The existence of hadrosaurs, also called duckbills, in Alaska's Prince Creek Formation area has been known since the first fossils were found in 1961, but scientists have only recently classified them as having belonged to a distinct species. Authors of the paper published in the Acta Palaeontologica Polonica suggest that the species grew up to 30 feet long and had hundreds of teeth to chew the coarse vegetation native to the area 70 million years ago. Researchers also believe the species was able to walk on either two or all four legs.
The species was identified as a hadrosaur and named Ugrunaaluk kuukpikensis, which means ‘ancient grazer’ in the language used by native Alaskan Inupiat Eskimos.
Hirotsugu Mori, a graduate student at the University of Alaska Fairbanks and a co-author of this paper, said in a press release,“The new species has a unique combination of characteristics not seen in other dinosaurs,” such as a distinct skull shape.
Recognizing these dinosaurs as their own species is crucial for paleontologists, because it suggests that Ugrunaaluk lived in the same place year-round, instead of migrating south in the winter, as was previously expected.
"The types of dinosaur we're finding are all unique to Alaska," said Patrick Druckenmiller, an Earth Sciences curator at the University of Alaska Museum of the North and author of the paper, in a interview with The Christian Science Monitor. Researchers have discovered 12 or 13 dinosaurs species distinct to northern Alaska, making it home to "unique inhabitants of a polar community."
“We are finding a lot of young and old [Urgrunaaluks], and we don’t have similar dinosaur evidence at lower latitudes, at this time in history,” Gregory Erickson, a professor and researcher at Florida State University, explained during an interview with the Monitor. And “unusual growth lines in their teeth” also serve as evidence that these were polar dinosaurs. “Because they are constantly replacing their teeth, and because they are always showing the same evidence, it proves they didn’t move south.”
But if they didn’t migrate, how did they survive?
“This area was warm relative to what it is today,” explains Dr. Erickson. His research suggests that the area was around 40 degrees Fahrenheit on average, and he compares the climate to that of British Columbia.
Erickson suggests that this evidence is extraordinary, even if it was more temperate than what we see today. At 80 degrees north, these dinosaurs experienced snow and lived in complete darkness for three to five months of the year. And for these vegetarians, these dark months meant hard times for food.
"They were probably living off of poor-quality foliage off the forest floor," during the dark months, says Dr. Druckenmiller. Such as "twigs and bark from weird conifers living during that time."
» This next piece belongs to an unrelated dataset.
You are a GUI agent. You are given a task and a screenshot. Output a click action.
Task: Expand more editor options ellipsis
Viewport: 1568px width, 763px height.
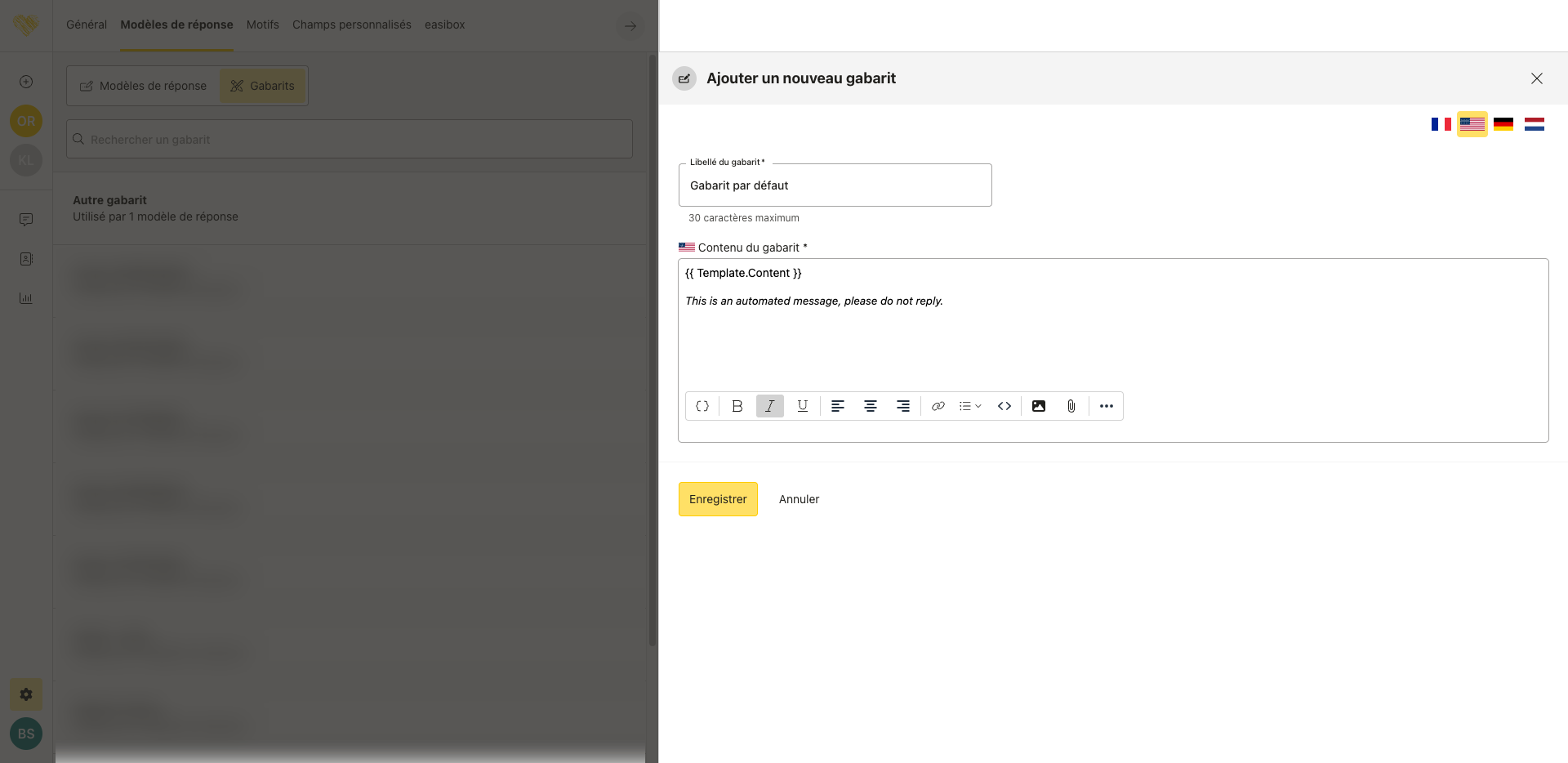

“They were living under conditions we don’t normally associate with dinosaurs,” Erickson adds. “This adds to the mystery.”
Specifically, the mystery surrounding whether dinosaurs were cool-blooded or warm-blooded.
Only endothermic species, that is, animals that can make their own heat, have been discovered in this area. Because Urgunaaluk could tolerate the cold weather, the findings “favor the warm-blooded hypothesis,” says Erickson. It is also noteworthy that we have never found evidence of cold blooded reptiles, such as crocodiles or lizards, living in this area, he says. Urgunaaluks are acting as “a natural test of dinosaur physiology.”
Researchers are excited for future discoveries in Alaska.
“We think we’ve found a lost world of dinosaurs,” says Erickson. “Alaska is unexplored paleontologically. Down the road, I think you are going to see some intriguing discoveries about the biology of dinosaurs.”